Tafa Balogun, a former Inspector-General of Police (IGP), has passed away.
Late yesterday, family sources provided an unspecific confirmation of his demise. Four days before turning 75, he passed away.
The 21st IGP was the previous head of the Nigerian Police Force, whose notorious trial for corruption garnered international attention in 2005.
After leaving his position in the government of the former President Olusegun Obasanjo, the former chief cop of the federation, born in Ila-Orangun, Osun State, was disciplined for stealing.
The late Balogun, who was born on August 8th, 1947, participated in Force Training’s Cadet Assistant Superintendent of Police (ASP) Course 3.
Tafa, who served in a number of police commands across the federation and received promotions when they were due, once served as Muhammadu Gambo’s principal staff officer (PSO), the former inspector general of police.
He served as Delta State’s first police commissioner as well as Edo State’s deputy commissioner of police (DCP). In the states of Rivers and Abia, he was also CP.
Balogun, a fellow of Nigeria’s National War College, the country’s top military school, later rose to the position of Assistant Inspector General of Police (AIG), Zone One Police Command, Kano, from which he was appointed the 21st IGP on March 6, 2002.

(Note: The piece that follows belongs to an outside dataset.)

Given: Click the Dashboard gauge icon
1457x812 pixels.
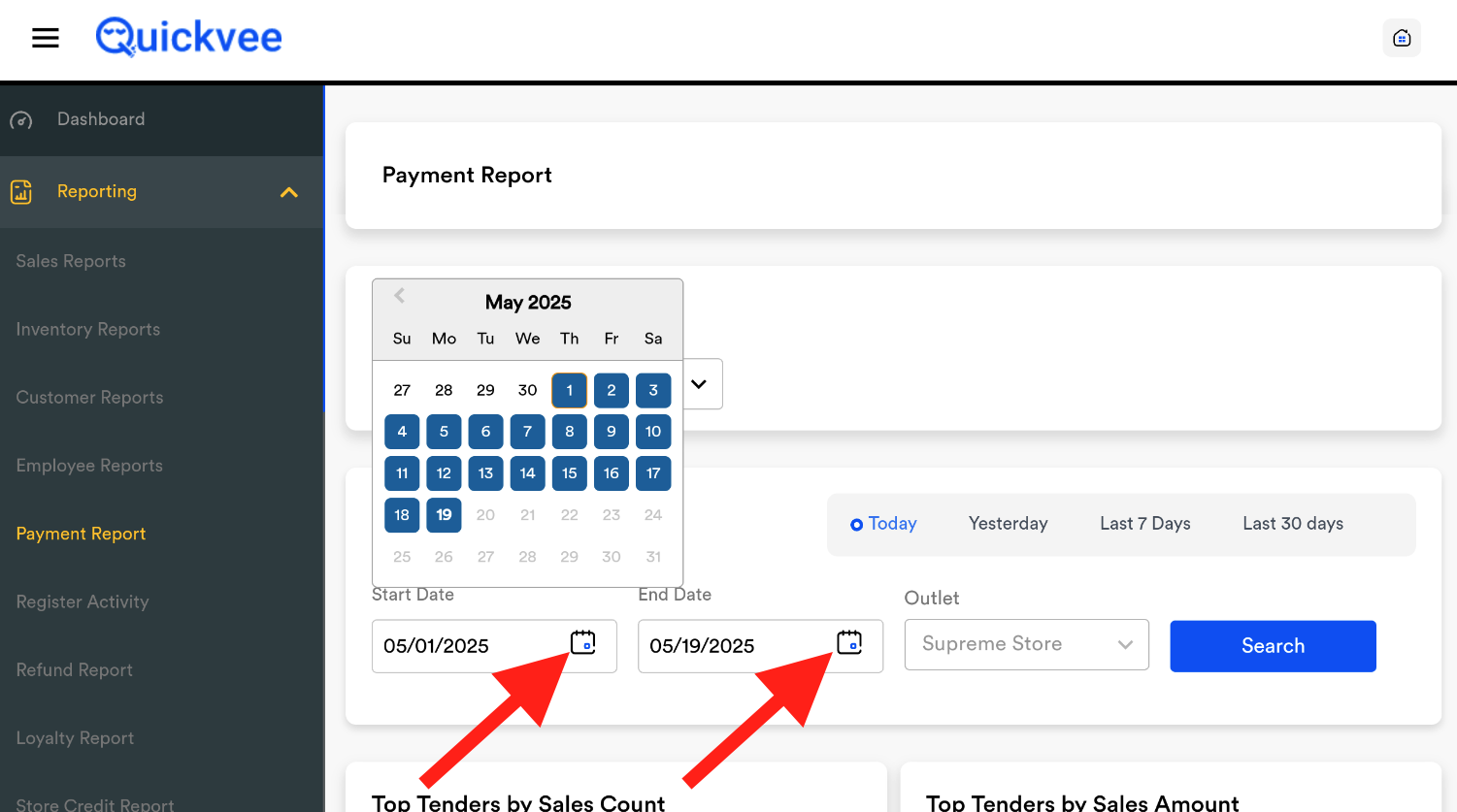Looking at the screenshot, I should 21,120.
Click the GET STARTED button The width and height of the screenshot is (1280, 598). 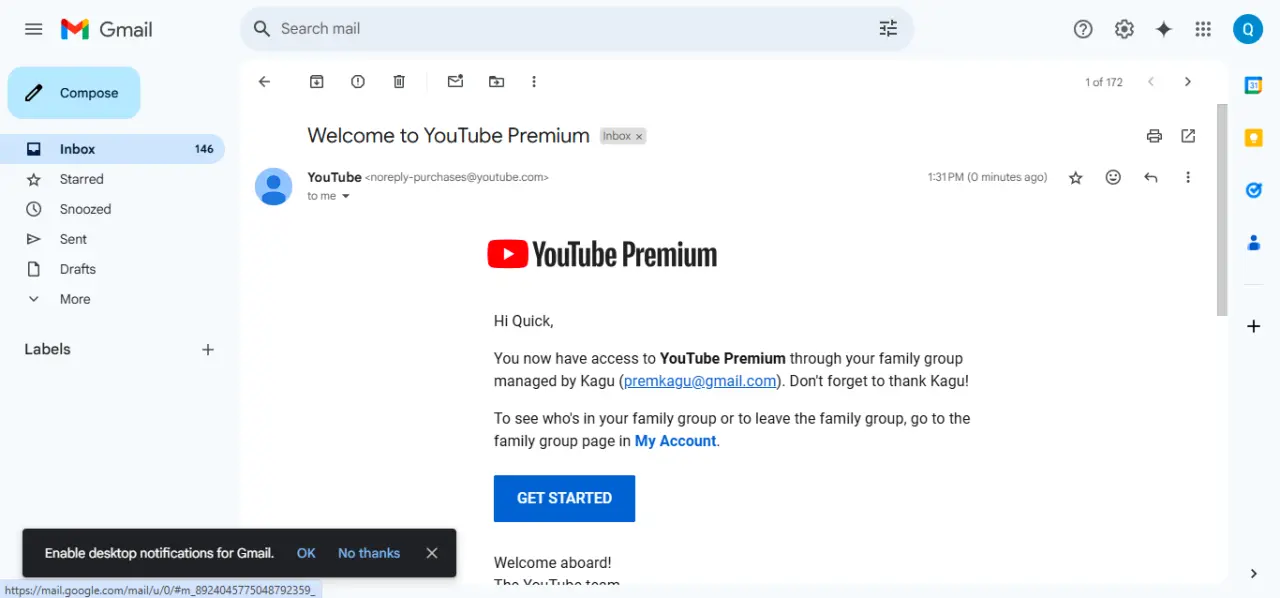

When Balogun was charged in the Federal High Court in Abuja on April 4, 2005, for allegedly embezzling and laundering more than $100 million during his three years as police chief, the case gained international attention and became largely infamous.
The Economic and Financial Crimes Commission (EFCC), an organization that fights corruption, brought 70 allegations against the former IGP, spanning the years from 2002 to 2004, under the leadership of Nuhu Ribadu, a relatively inexperienced official.
Balogun struck a plea agreement with the judge in exchange for giving back the majority of the goods and cash that he is said to have stolen.
He received a six-month prison term.
Justice Binta Nyako stated during sentencing that her decision took into account the “fact” that Balogun was the first offender and had displayed remorse.
The court ordered him to pay N500,000 on each of the eight allegations against him, for a total of N4 million.
He collapsed on his seat before the Abuja High Court on June 29, 2005, for example, and other highly unentertaining dramatic images were shown to the nation while the trial was ongoing.
The former police chief was found guilty and given concurrent sentences of six months for each crime after entering a guilty plea to eight of the 56 counts that directly affected him.
It was the first trial of its kind in the history of the force.
Balogun completed his sentence, serving a portion of it at the National Hospital in Abuja, and was freed on February 9, 2006.